Business News
Yahoo shares rise on reports of new buyout plan
Dec 2, 2008, 19:13 GMT
San Francisco - Shares in troubled web portal Yahoo rose as much as 16 per cent Tuesday after a report that former AOL chief executive Jonathan Miller was trying to raise funds to buy out all or part of the company.
The Wall Street Journal reported that Miller was talking to private equity firms and sovereign wealth fund managers to raise as much as 30 billion dollars to purchase the company at between 20 dollars and 22 dollars a share.
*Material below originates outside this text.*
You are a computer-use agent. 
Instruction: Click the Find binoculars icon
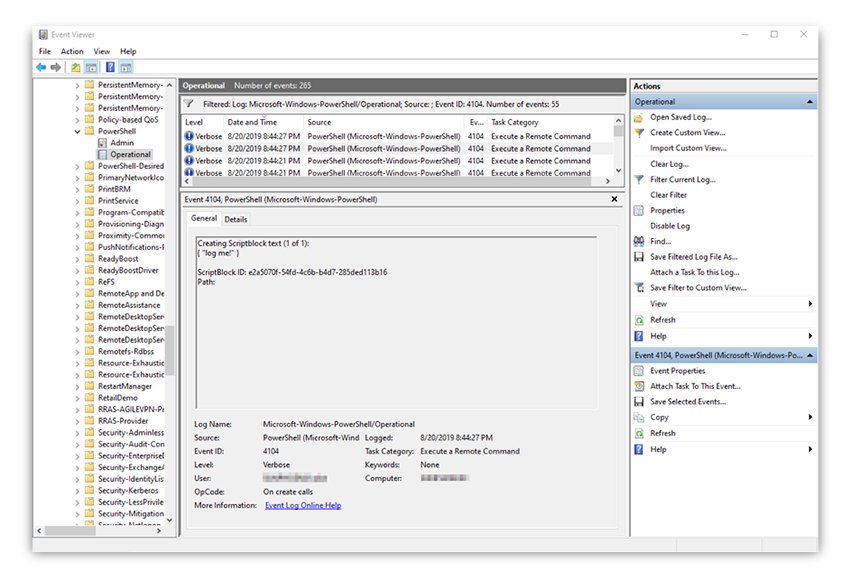tap(639, 242)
The report followed a strongly-denied story in the Sunday Times of London that Miller was collaborating with Microsoft to fund a 20- billion-dollar purchase of the company's search business.
The reports came weeks after Yahoo founder Jerry Yang said he would step down as CEO once a replacement had been found. Yang has been widely criticized for his handling of negotiations with Microsoft, which in May offered to buy the company for as much as 47.5 billion dollars, but withdrew after Yang demanded more.
Since then Yahoo's shares have dived from more than 30 dollars a share to just 10 dollars a share. On Tuesday they traded as high as 12.50 a share, a 16 per cent rise on its opening price.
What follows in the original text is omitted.